TargetPerEntityHierarchy and Nullable fields

Posts   
 
    
simmotech
User
Posts: 1024
Joined: 01-Feb-2006
# Posted on: 29-Sep-2017 12:31:32   

I've been using TargetPerEntity inheritance very successfully for many years. (v4.2) Now, I've started a new project, I thought I would look at TargetPerEntityHierarchy.

1) The warning in the documentation about 'Mixing of inheritance hierarchy types': Can I assume just this refers to mixing of hierarchy types within the same inheritance tree but it is OK to use both TargetPerEntityHierarchy and TargetPerEntity inheritances trees within the same project?

2) The docs mention

Every field of the root entity is defined as mandatory (not nullable), while every field of a subtype is defined as nullable.

I don't understand why it says the root entity fields are not nullable. Indeed, before I read this, I created a TargetPerEntityHierarchy with nullable root entity fields and they got created in the database as expected. Documentation error?

Now the mistake I made was creating a subtype that had a not nullable field. There were no errors or warnings generated but of course there was a crash when trying to save a record. (Maybe there is now a warning in later version of LLBLGen about a non-null fields in TargetPerEntityHierarchy subtypes?)

I understand of course why the database table fields has to be nullable but I think I assumed LLBLGen would put a non-null property on the Entity and deal with it being nullable in the database (ie if not specifically set via the property, then save a Null).

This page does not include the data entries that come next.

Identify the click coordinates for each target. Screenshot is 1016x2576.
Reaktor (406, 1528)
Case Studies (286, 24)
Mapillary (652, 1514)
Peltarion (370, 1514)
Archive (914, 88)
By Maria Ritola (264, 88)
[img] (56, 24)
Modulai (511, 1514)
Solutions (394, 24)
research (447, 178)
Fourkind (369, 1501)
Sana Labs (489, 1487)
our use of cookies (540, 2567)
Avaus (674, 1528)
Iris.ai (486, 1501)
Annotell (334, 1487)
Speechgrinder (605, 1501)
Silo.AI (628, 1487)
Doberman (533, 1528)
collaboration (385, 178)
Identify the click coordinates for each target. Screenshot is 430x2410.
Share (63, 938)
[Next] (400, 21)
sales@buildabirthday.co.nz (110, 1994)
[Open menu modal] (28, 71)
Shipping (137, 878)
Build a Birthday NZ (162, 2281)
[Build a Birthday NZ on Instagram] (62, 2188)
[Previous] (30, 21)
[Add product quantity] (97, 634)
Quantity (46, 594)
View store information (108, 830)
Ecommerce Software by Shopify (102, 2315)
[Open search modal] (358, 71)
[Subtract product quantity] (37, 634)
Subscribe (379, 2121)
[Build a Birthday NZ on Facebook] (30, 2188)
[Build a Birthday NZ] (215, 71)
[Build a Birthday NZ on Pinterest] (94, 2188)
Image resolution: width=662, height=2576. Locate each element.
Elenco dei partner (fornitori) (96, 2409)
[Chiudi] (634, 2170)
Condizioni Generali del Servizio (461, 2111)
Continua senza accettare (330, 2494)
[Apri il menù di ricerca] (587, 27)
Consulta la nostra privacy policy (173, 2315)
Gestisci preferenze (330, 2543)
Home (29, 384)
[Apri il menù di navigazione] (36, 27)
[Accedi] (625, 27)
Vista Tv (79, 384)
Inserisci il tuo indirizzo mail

Should I assume then that I either have to make all TargetPerEntityHierarchy subtypes fields nullable (and use .Value in code for those fields) or change that inheritance tree to TargetPerEntity to lose that restriction?

3) Are there any differences, inheritance-wise, between 4.2 and 5.2? I'm thinking of upgrading but as you know, I have added some tweaks to DataAccessAdapter et al over the years and I can't risk breaking those. At least for my main project, maybe my new one is the opportunity to see what the latest version can do.

simmotech
User
Posts: 1024
Joined: 01-Feb-2006
# Posted on: 29-Sep-2017 12:38:58   

Sorry - posted to wrong group.

Moved simple_smile -- Otis

Otis avatar
Otis
LLBLGen Pro Team
Posts: 39588
Joined: 17-Aug-2003
# Posted on: 29-Sep-2017 15:26:13   

simmotech wrote:

I've been using TargetPerEntity inheritance very successfully for many years. (v4.2) Now, I've started a new project, I thought I would look at TargetPerEntityHierarchy.

1) The warning in the documentation about 'Mixing of inheritance hierarchy types': Can I assume just this refers to mixing of hierarchy types within the same inheritance tree but it is OK to use both TargetPerEntityHierarchy and TargetPerEntity inheritances trees within the same project?

Correct. Mixing them in the same inheritance hierarchy won't work as we don't support that.

2) The docs mention

Every field of the root entity is defined as mandatory (not nullable), while every field of a subtype is defined as nullable.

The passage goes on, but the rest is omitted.